There is plenty of work to be done including watering, planting,
weeding, removing rubbish, pruning trees, building and maintaining
compost heaps, building outdoor furniture, painting murals, making
foot/
cycle paths and so on. It would be great if anyone can build nursery
and
tool sheds or donate tools and plants to put in them.
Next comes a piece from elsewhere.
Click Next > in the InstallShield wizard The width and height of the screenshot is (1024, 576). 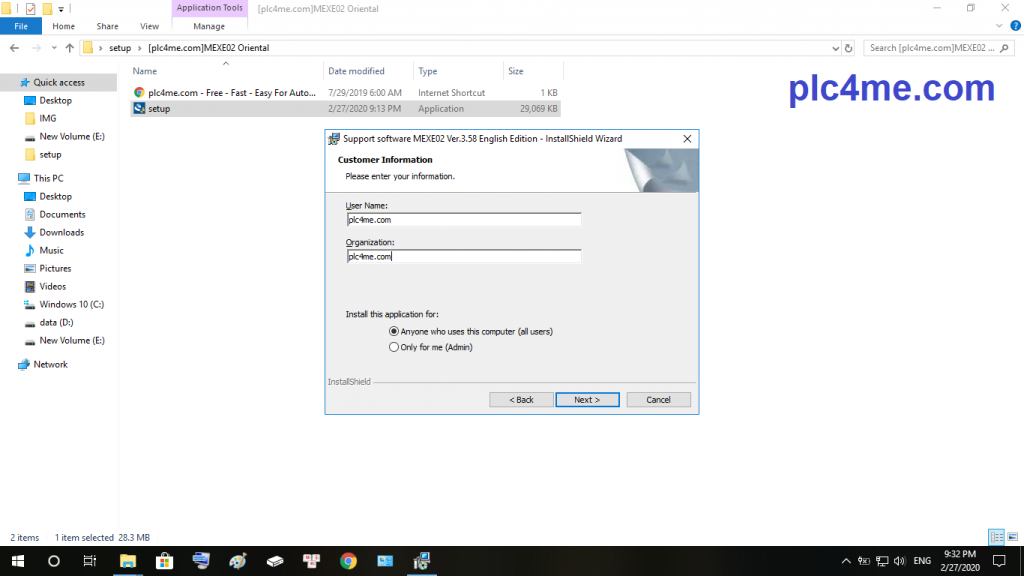[x=586, y=400]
Attempts have been made to start another garden in Buller St. So far a
number of trees have been planted but vandalism
by people who are determined to keep the vacant lots dedicated car
space
have slowed this project down. All of these gardens are on land owned
by
the government road-building department TransitNZ and have been planted
as a positive protest against the proposed Bypass project. At times
Transit officials have become quite aggressive towards the gardening
projects as reported in this article on Aotearoa
Indymedia, when veiled threats of arrest were made by Project
Manager Jamie MacDuff.
For more information about Growing Community contact:
Kerryn (04) 387 1146 kerryn.pollock(NO SPAM)_at_paradise.net.nz
or 128 (04) 9727 260 communitybuilding128(NO SPAM_at_egroups.com
photos: AD Wright

An ever-increasing area of the Earth's
surface is dominated by modern
agriculture in which huge areas are planted with only one species
resulting in a constant reduction of the Earth's total biomass and its
ability to support life. Since
we don't want to mimic this monocrop approach it would be great to see
urban communities working together on permaculture eco-village plans for their
neighbourhood. Imagine if
all the unutilized green spaces
in and around the cities of the world could be fulf of food, herbs,
flower and trees, beautifying and to some degree cleaning the
enviroment
(trees filter poisons like carbon dioxide and carbon monoxide out of
the air and produce oxygen for us to breathe). Community gardening is taking off all
over the country with various projects in Auckland,Christchurch, Hamilton, Dunedin,
in the Nelson
region, in fact all around the Pacific! These
projects are proving that it is possible for people living in urban
areas to produce some if not all of their own food in a co-operative
way.
Another potential source of free food in the community is fruit trees,
many of which are not utilized by the people on whose property they are
located. One group in North America has started a Fruit Tree Mapping Project
to forge links between tree owners, community gardening groups and
fruit-deprived members of the community.